## [Supplied material]

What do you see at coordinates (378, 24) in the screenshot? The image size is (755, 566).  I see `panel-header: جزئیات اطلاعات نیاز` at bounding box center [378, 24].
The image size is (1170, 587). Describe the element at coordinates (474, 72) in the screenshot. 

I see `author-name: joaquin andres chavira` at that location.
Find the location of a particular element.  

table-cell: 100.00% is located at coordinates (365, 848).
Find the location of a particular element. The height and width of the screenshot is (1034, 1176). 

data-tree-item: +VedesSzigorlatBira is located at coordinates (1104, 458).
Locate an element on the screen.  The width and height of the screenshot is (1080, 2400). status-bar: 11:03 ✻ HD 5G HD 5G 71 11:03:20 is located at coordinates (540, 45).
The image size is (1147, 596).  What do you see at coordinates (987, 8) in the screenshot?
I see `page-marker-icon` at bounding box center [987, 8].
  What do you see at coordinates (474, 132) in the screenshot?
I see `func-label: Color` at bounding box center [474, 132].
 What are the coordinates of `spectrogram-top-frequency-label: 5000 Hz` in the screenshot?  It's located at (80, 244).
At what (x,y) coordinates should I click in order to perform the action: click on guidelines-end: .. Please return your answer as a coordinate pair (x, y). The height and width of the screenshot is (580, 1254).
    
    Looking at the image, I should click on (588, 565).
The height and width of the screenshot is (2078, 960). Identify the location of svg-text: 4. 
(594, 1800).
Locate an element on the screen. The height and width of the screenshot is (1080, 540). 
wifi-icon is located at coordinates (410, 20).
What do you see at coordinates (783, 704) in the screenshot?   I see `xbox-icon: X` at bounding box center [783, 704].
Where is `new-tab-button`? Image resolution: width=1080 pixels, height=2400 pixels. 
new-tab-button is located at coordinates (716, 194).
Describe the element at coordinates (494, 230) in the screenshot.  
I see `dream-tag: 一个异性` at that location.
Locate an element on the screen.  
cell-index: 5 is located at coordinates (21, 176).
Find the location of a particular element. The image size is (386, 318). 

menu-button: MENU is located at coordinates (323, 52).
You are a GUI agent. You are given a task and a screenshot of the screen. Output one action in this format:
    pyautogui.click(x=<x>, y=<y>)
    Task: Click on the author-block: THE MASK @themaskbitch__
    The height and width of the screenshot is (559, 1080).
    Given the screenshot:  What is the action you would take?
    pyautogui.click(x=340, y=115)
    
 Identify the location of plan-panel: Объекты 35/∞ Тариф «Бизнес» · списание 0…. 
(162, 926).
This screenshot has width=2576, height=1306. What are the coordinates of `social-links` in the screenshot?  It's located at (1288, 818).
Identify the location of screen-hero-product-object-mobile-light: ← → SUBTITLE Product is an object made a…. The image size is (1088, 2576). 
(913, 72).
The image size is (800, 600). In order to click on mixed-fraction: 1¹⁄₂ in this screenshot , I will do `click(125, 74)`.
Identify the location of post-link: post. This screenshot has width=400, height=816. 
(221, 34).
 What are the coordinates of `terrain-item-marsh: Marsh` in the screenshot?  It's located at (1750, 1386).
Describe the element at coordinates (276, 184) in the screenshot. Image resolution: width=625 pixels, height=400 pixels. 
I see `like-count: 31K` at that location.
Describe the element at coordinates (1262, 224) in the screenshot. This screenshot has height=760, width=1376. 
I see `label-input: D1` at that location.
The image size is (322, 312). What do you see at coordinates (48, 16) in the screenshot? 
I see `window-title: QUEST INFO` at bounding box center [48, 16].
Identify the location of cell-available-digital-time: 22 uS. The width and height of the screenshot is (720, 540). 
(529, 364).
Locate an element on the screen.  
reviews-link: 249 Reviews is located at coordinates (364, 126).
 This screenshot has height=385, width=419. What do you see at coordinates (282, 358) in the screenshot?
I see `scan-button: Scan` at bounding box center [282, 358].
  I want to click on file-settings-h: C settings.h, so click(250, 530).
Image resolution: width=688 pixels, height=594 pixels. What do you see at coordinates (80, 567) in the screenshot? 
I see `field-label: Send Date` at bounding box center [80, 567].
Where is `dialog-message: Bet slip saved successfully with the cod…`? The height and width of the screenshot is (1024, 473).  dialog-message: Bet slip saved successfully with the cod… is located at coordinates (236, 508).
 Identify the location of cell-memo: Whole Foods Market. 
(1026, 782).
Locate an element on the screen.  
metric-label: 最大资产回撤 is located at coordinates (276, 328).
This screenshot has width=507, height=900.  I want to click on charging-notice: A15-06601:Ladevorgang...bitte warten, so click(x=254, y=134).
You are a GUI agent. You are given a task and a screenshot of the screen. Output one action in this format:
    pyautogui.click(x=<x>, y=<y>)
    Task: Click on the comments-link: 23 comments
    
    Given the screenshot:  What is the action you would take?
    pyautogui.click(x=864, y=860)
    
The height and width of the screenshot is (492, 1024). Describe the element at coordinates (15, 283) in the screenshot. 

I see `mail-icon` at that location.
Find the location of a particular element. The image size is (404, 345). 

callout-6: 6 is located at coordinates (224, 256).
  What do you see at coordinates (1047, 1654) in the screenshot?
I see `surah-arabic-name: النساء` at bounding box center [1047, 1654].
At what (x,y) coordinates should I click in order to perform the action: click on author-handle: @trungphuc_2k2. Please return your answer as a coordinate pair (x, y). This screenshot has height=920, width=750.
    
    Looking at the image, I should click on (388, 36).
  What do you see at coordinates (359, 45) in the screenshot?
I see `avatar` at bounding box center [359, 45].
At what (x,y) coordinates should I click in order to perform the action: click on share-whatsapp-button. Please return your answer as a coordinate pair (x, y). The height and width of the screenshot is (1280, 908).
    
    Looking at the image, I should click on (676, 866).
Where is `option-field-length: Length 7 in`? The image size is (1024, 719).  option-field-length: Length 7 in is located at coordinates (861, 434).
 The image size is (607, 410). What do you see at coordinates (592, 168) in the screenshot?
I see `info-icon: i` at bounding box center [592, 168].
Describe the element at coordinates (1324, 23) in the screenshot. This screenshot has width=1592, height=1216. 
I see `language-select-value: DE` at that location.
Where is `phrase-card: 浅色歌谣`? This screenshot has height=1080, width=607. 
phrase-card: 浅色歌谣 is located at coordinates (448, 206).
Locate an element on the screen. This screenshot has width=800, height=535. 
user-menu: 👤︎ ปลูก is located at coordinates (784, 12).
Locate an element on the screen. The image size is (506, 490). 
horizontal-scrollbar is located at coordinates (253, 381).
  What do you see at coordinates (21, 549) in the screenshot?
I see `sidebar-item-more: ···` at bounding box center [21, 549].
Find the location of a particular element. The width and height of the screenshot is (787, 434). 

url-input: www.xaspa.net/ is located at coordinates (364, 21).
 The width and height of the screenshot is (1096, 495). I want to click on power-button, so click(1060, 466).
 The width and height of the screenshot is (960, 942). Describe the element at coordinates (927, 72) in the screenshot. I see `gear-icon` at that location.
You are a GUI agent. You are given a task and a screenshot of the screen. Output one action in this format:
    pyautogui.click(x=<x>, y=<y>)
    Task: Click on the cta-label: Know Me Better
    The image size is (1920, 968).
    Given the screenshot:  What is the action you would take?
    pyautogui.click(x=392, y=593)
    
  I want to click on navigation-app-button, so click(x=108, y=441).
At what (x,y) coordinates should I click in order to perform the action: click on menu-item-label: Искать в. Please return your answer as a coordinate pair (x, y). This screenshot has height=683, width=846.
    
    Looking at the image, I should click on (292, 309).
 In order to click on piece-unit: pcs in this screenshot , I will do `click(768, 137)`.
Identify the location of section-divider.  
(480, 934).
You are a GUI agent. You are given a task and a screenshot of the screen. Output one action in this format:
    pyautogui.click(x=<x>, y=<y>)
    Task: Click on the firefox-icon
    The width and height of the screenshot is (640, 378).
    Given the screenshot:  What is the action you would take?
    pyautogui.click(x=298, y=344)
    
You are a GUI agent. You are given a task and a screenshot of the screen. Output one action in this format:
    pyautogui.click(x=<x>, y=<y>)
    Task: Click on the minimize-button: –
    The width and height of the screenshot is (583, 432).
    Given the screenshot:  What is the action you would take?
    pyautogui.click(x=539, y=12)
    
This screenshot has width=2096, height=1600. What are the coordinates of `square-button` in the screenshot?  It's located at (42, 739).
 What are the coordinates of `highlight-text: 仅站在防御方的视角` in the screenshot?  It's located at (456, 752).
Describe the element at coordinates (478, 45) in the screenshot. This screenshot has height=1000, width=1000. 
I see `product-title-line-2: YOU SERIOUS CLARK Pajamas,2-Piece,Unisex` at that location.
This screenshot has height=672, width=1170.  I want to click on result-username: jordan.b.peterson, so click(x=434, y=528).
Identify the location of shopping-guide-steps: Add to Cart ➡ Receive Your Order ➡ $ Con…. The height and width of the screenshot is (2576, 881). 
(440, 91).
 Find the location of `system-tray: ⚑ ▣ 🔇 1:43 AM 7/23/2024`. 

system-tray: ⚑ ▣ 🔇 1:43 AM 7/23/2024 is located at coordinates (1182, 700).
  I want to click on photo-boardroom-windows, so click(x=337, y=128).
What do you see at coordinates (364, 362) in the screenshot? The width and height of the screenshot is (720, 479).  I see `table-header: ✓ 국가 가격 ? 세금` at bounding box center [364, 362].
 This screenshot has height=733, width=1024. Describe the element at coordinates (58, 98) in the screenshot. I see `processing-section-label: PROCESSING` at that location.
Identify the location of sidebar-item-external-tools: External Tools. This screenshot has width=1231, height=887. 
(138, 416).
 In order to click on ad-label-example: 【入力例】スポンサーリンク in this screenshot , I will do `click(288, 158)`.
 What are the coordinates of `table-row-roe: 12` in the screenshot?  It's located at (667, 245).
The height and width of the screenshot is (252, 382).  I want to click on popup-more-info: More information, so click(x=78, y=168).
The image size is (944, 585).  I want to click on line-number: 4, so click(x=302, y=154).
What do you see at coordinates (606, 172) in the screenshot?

## [Problem to solve]
Lay out the entries from the line with "Locate an element on the screen. The image" up to and including the line with "center [21, 549]." as a Markdown table with two columns, Row and Text, leaving out any blank lines.

## [Result]
| Row | Text |
|---|---|
| 1 | Locate an element on the screen. The image size is (506, 490).  |
| 2 | horizontal-scrollbar is located at coordinates (253, 381). |
| 3 |   What do you see at coordinates (21, 549) in the screenshot? |
| 4 | I see `sidebar-item-more: ···` at bounding box center [21, 549]. |